Ariel Bogle
In the drawn-out aftermath of the US election, Amelia’s* dad was losing faith in Fox News. Why wasn’t it covering more allegations of voter fraud, he asked. The network was “a joke”.
And so he turned to alternative sources of information: podcasts like Bannon’s War Room, hosted by alt-right figure Steve Bannon, which regularly broadcasts baseless claims about ballot dumps and illegal voters. And an old favourite of his, the rightwing Catholic podcast The Taylor Marshall Show.

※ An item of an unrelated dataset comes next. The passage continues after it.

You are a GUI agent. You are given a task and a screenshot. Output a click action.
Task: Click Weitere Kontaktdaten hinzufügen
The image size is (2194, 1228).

In the US, Australia and across the Anglosphere, people regularly spend hours with strangers talking directly into their ears. Around one third of Australian news consumers are reported to be podcast listeners, and indications are that numbers have grown during the pandemic.
Yet the role of podcasts in the information ecosystem has gone largely unexamined. While alt-right figures have been increasingly chased off Facebook and Twitter, podcasting is shaping up as the next arena where the fight over questionable or dangerous content will play out. However, the problem of how to moderate audio content is proving thorny.
Take Bannon’s War Room. A November episode of the show was removed from YouTube due to Bannon’s violent comments about the leader of the United States’ pandemic response, Dr Anthony Fauci, and the FBI director, Christopher Wray: “I’d put the heads on pikes, right,” Bannon said. “I’d put them at the two corners of the White House as a warning to federal bureaucrats.”